(Document and screenshot pointing lines)
▼▼▼
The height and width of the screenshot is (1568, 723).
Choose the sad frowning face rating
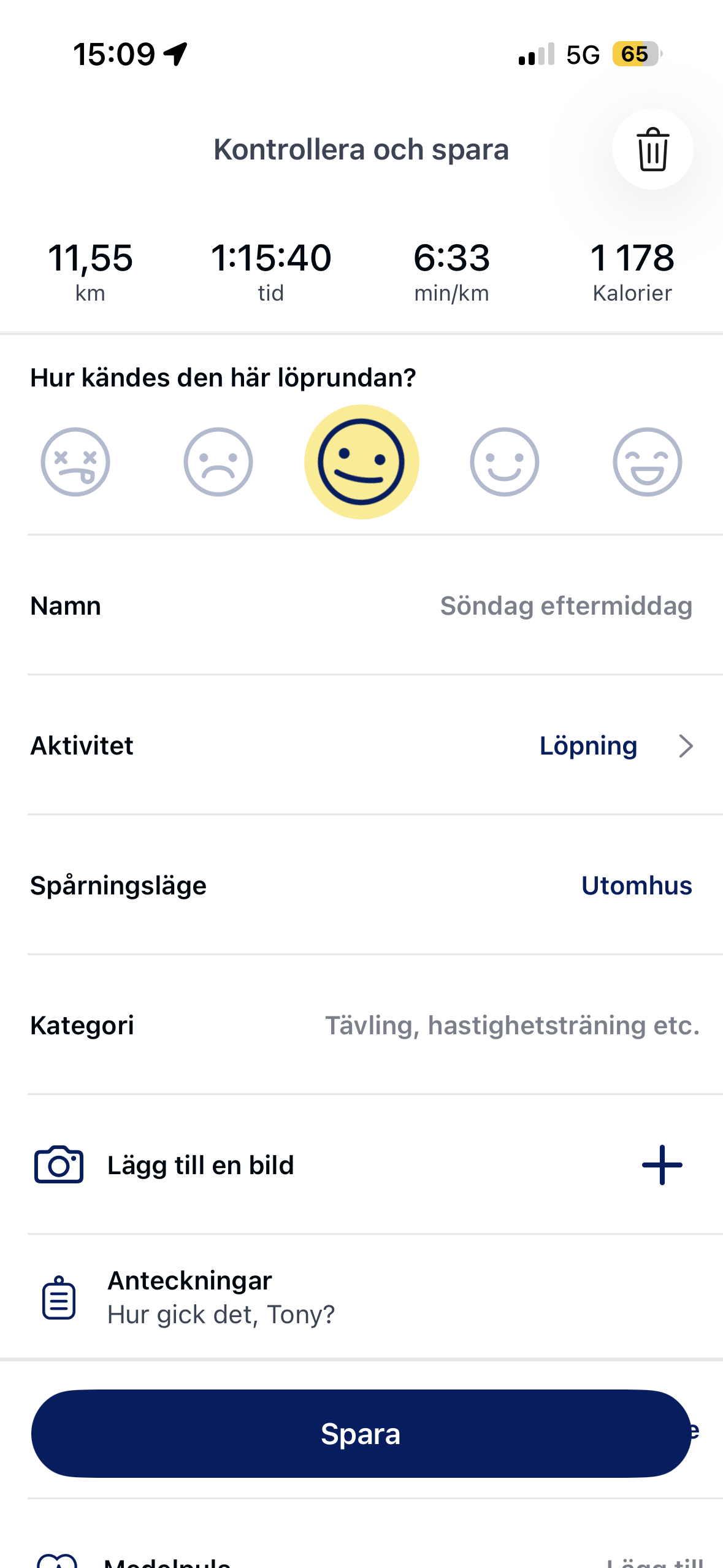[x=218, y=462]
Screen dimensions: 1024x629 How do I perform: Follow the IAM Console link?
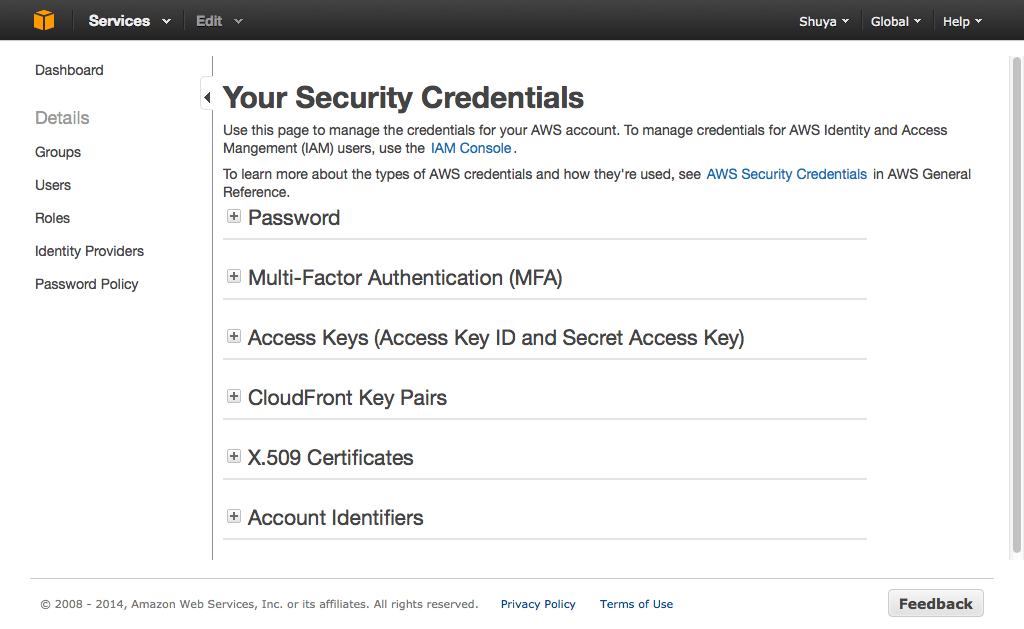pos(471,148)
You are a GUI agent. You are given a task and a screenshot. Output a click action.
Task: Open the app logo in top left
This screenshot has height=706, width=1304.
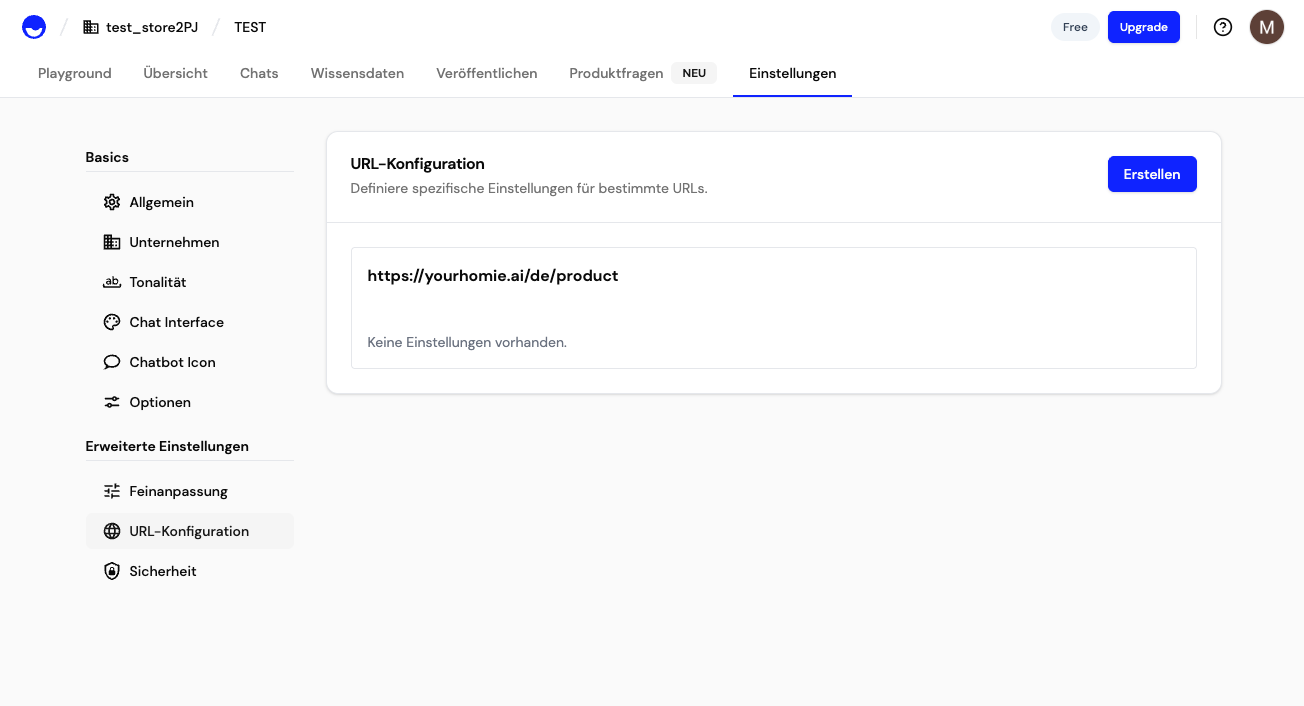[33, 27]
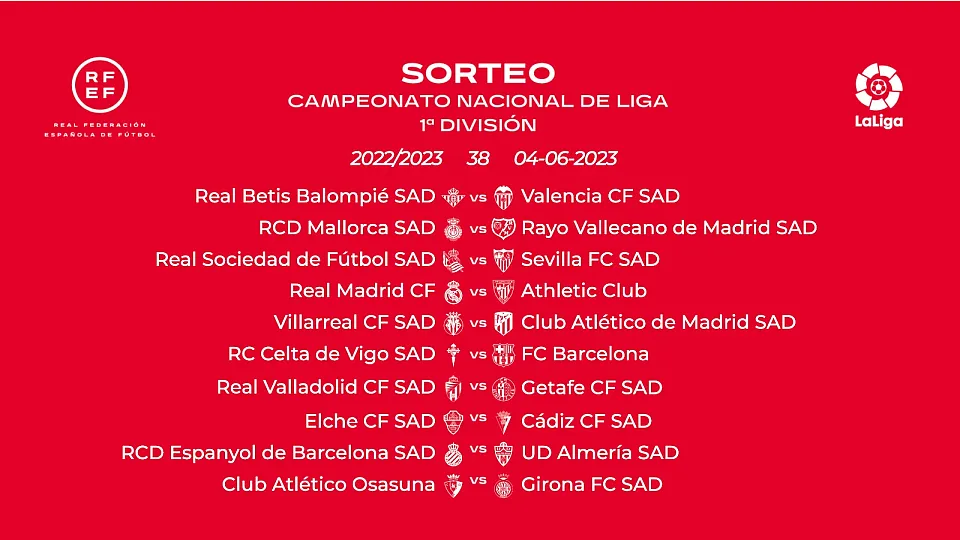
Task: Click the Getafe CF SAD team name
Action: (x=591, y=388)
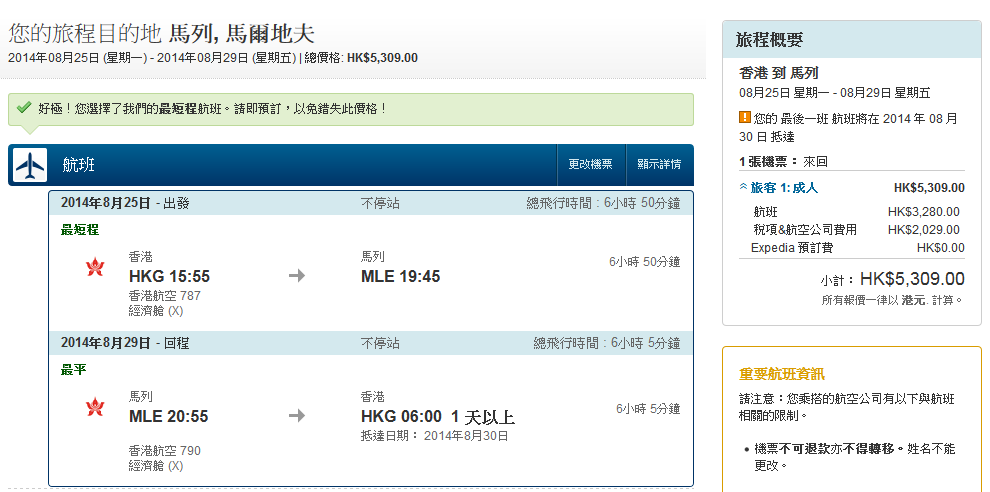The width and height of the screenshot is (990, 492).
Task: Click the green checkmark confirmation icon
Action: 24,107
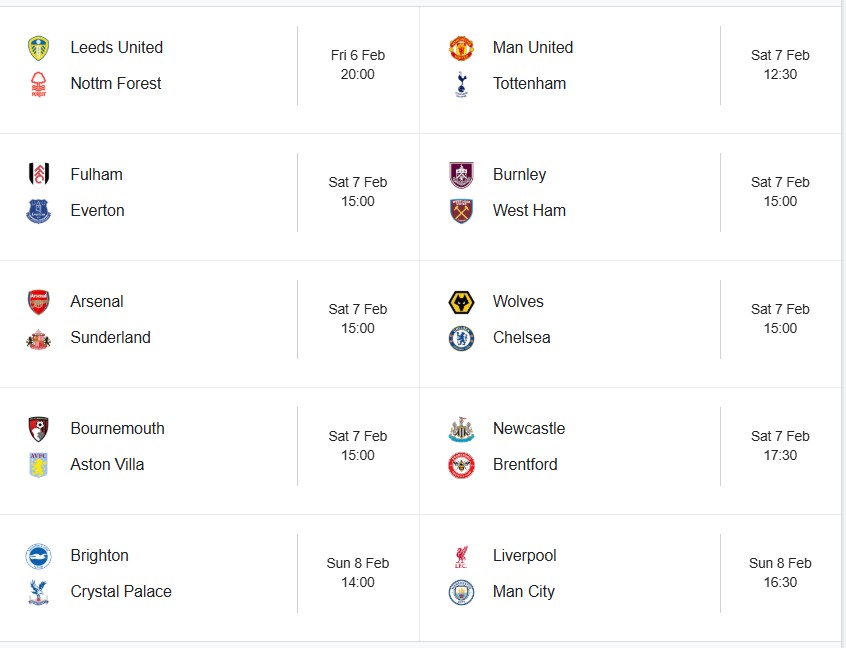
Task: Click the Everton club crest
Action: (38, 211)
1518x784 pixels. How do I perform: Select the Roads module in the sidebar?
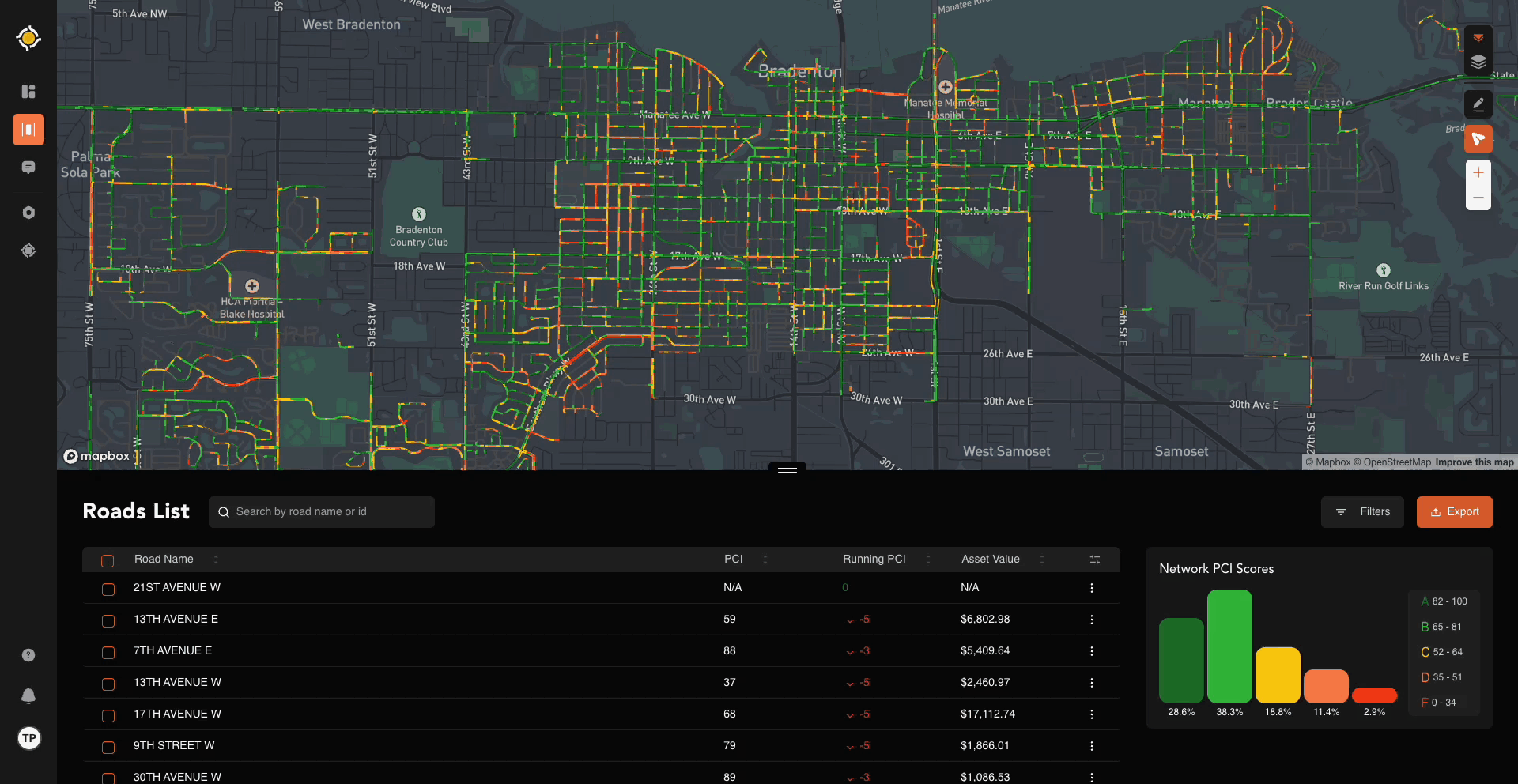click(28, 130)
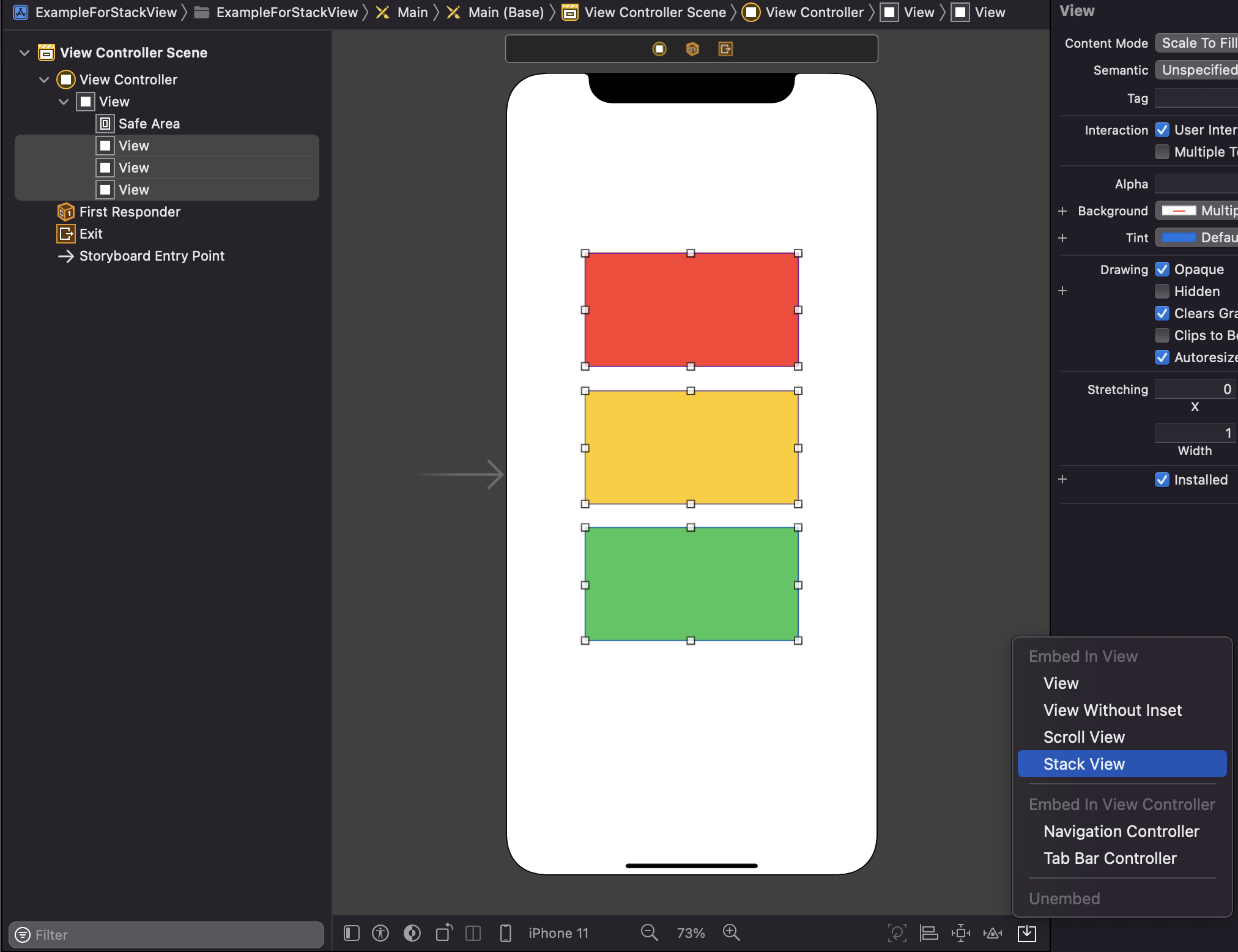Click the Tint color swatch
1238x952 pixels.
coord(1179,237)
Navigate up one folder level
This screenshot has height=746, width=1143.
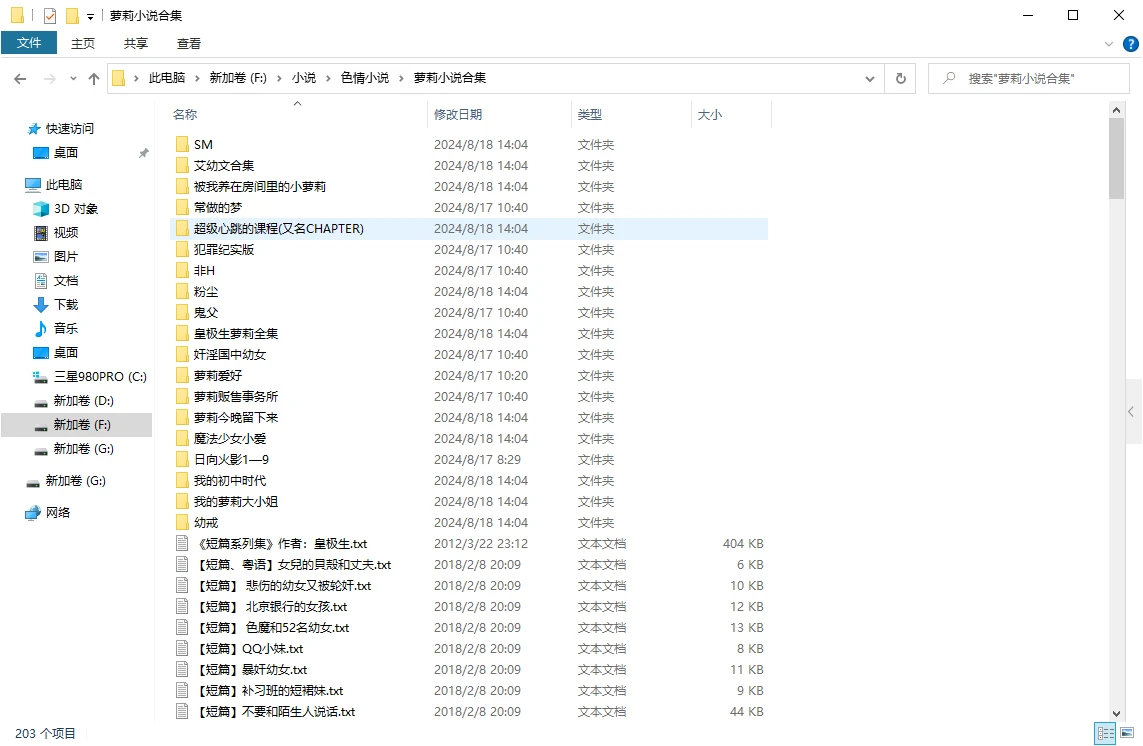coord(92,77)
▲▲▲
▶ _GIVEN INSTRUCTION_:
Display every line above that contains the word "pixels".

▶ _TASK ANSWER_:
1518x784 pixels. How do I perform: Select the Roads module in the sidebar?
1238x952 pixels.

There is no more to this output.